Now Streaming: The Other Side of the Wind

The Other Side of the Wind

Movie Rating:

4

For decades, no one thought that Orson Welles’ final film, The Other Side of the Wind, would be finished, let alone shown publicly. Welles shot the movie between 1970 and 1976, but never completed the thing before he died in 1985. Now, thanks to Netflix, Wes Anderson and Noah Baumbach, we’re finally also able to see this cinematic white whale.

By the end of his career, Welles was a man beaten down by cinema, which he loved so dearly. A young prodigy, Welles began his stage and radio career early and began production on his first feature film, Citizen Kane, at the age of just 24. After decades of bad investments, bad attitudes, and bad relationships, he was left scraping together money through commercials and small acting gigs. A man who was celebrated as having created the greatest film of all time couldn’t get a job. Still, he loved the movies

It is from this disdain and romanticism that The Other Side of the Wind was born. Always the self-referential navel gazer, Welles decided to tell the story of an aging film director crafting his art in a changing Hollywood. The film stars directors of the era, playing directors of the era. John Huston is Jake Hannaford, the old man who’s working on finishing his latest masterpiece. On this day, he screens what he has so far of a sexy thriller, and is followed by a gaggle of journalists, a couple biographers, and his usual entourage. Among them, and arguably Hannaford’s closest confidante, is Brooks Otterlake (Peter Bogdanovich). Otterlake started his career as a journalist, but after learning from the best, he went on to make far more profitable films than Hannaford ever did. Their constant trade of ass-kissing and side eyes drive forward much of the dialogue in The Other Side of the Wind.

Visually, the film takes some getting used to. The entire movie, save the film-with-a-film, is cobbled together found footage from the journalists there to record the day. The shots zip from one end of the room to another, from black-and-white to color, and the effect can be intentionally jarring. This creation of chaos, from a chaotic world, makes for a frenetic viewing experience. It also serves as a stark contrast to the film Hannaford has created and screens to these hungry masses.

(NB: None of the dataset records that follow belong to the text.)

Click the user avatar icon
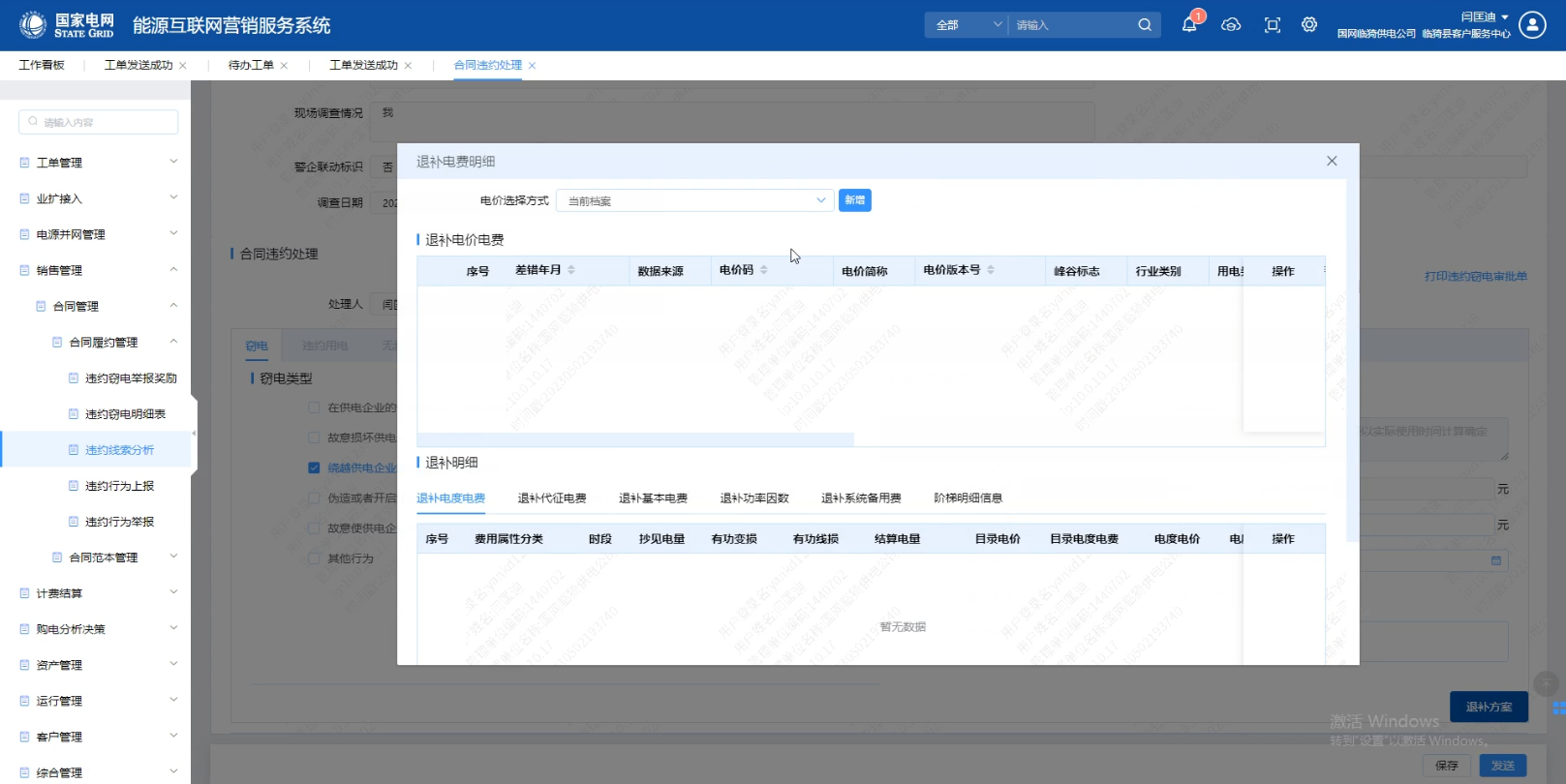The height and width of the screenshot is (784, 1566). 1532,25
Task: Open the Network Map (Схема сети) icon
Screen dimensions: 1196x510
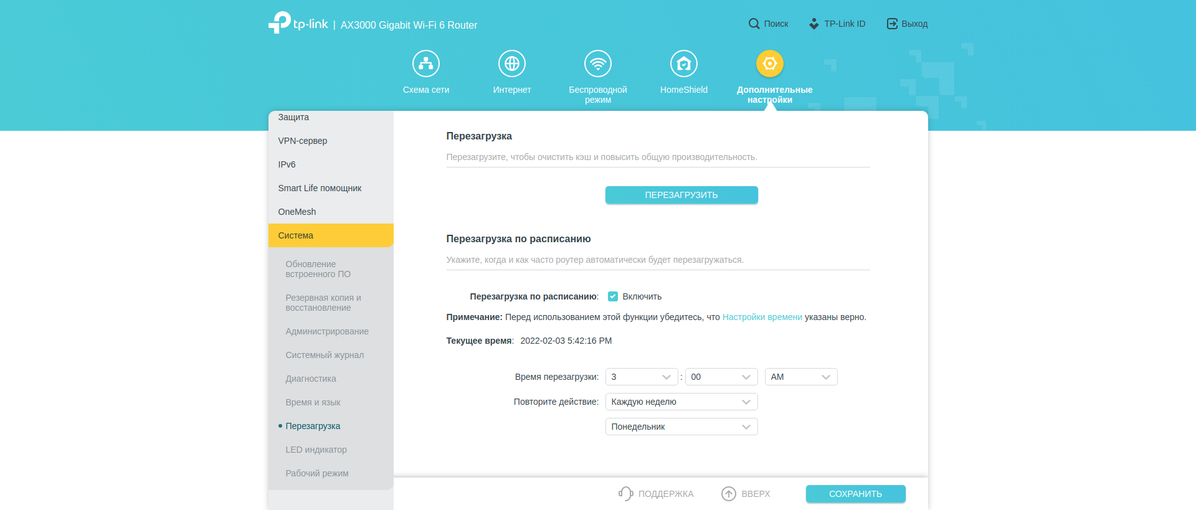Action: click(x=426, y=64)
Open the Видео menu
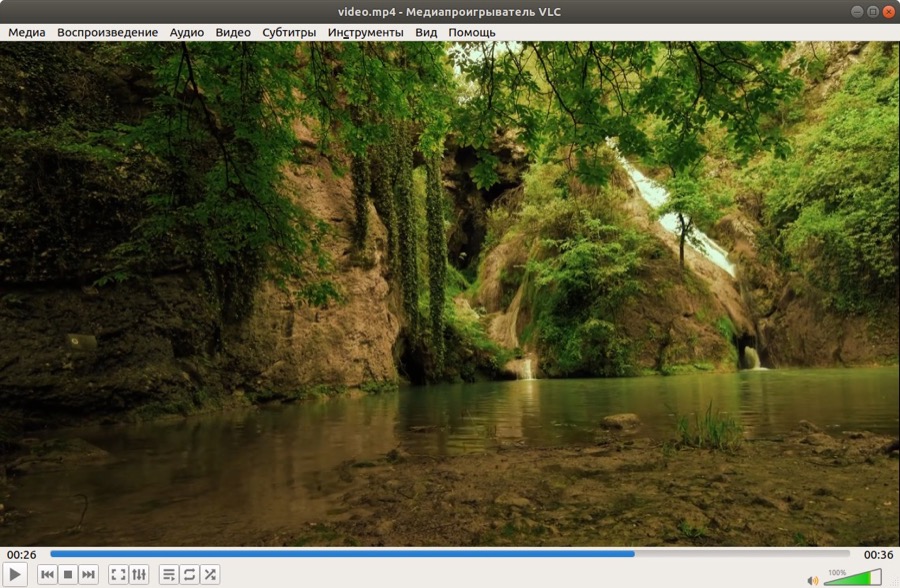Screen dimensions: 900x588 point(231,32)
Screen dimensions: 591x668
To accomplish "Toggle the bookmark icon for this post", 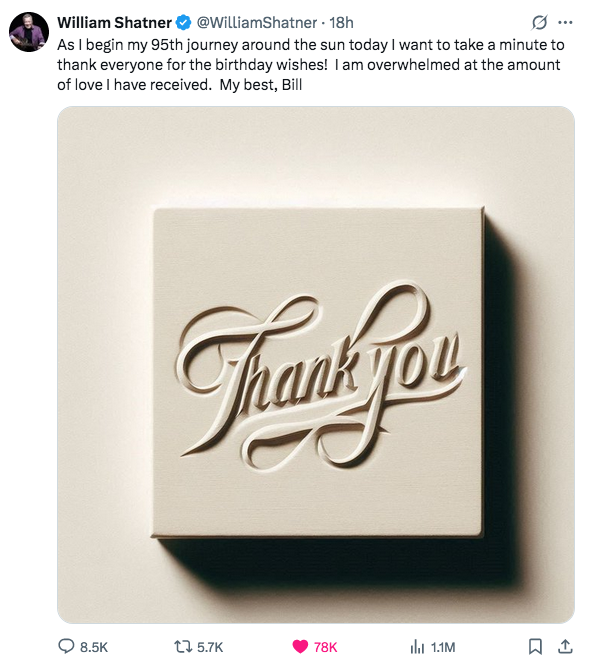I will point(535,646).
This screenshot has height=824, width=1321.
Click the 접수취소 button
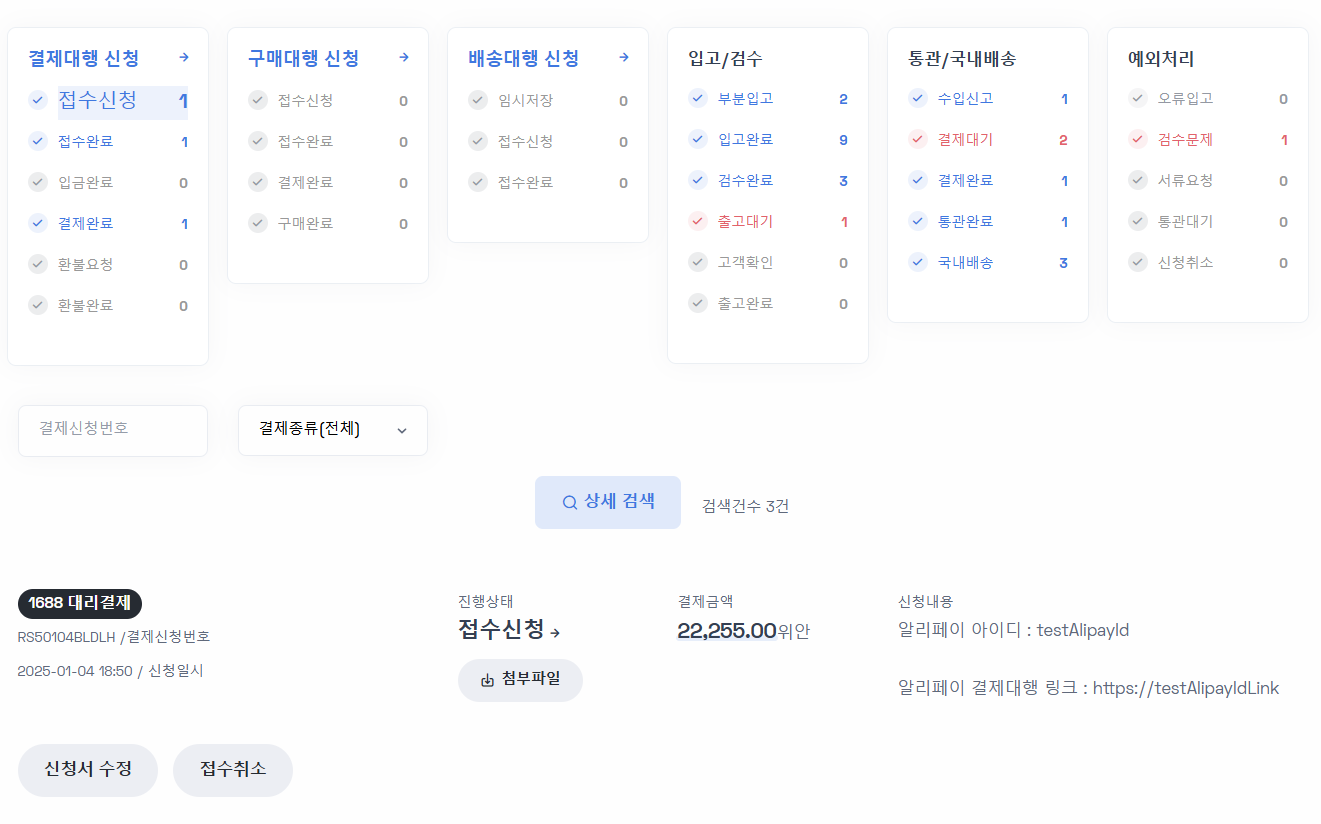tap(232, 770)
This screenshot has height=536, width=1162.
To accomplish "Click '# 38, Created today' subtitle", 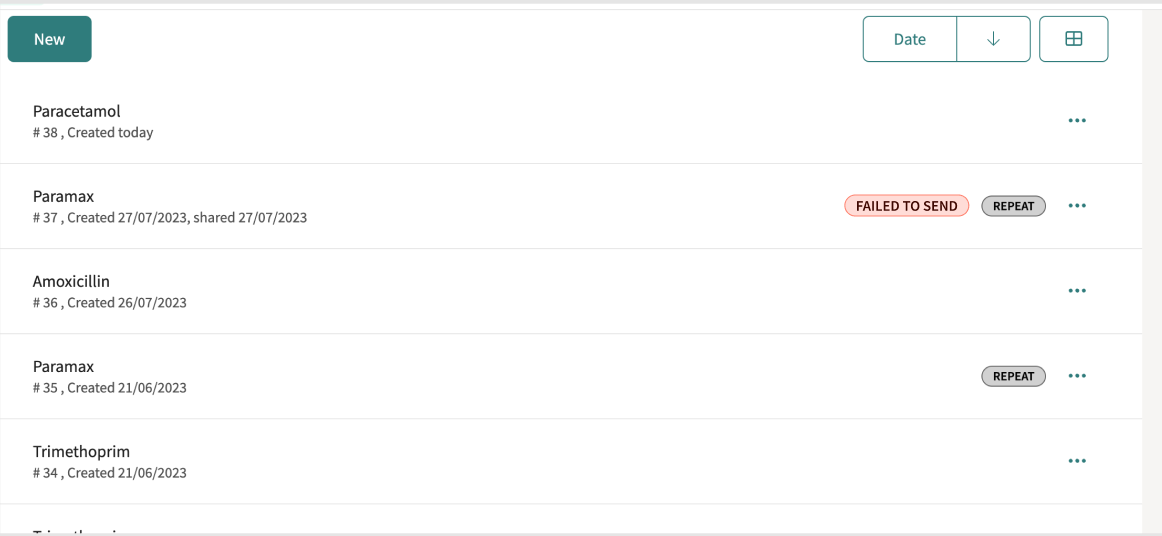I will pos(93,133).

Hannaford’s film is beautiful, and colorful. It stars Welles’ longtime romantic partner Oja Kodar as the often naked but quite powerful woman who has her mission, but stops to seduce the lead actor along the way. The camera lingers on her body more often than not, in a way to highlight and criticize Hannaford’s obsession with her beauty.

That tension between two modes of consumption are at the heart of The Other Side of the Wind. Welles is clearly of two minds, and not torn, about his relationship with cinema and it’s all laid bare on the screen through his various metaphorical stand-ins. The new class of filmmakers are opportunistic parasites but still manage to outshine and out-earn the previous generation. Critics are pretentious back-stabbers, but they love film and can generate good discussion and even revenue. This constant dialogue between Welles’ two impulses toward his beloved movies are at war with one another constantly, but there will never be a victor. Up to his dying day, Welles both loved and hated cinema, and it both loved and hated him in return.

While The Other Side of the Wind is not the easiest or most pleasant filmgoing experience, it’s so chock full of delicious rhetoric and visual artistry that it can’t be ignored. Netflix has surprisingly arranged for certain cities to screen it theatrically, and when a film has been in-production for nearly 50 years, it deserves to be seen as big as possible, with an admiring crowd. Welles would have both loved and hated it.

2 comments

  1. EM

    I’ve been waiting for this one. A few years ago—at the centennial of Welles’ birth—I attended an event where some footage was shown, and the accompanying talk gave hope that the finished project could be out in a year’s time. A couple (more) years late is better than never. But I don’t do Netflix streaming, and apparently the movie’s not showing anywhere near me. I may need to wait for the disc release. That’s OK—I’ve been waiting for this one, and I can wait a little longer.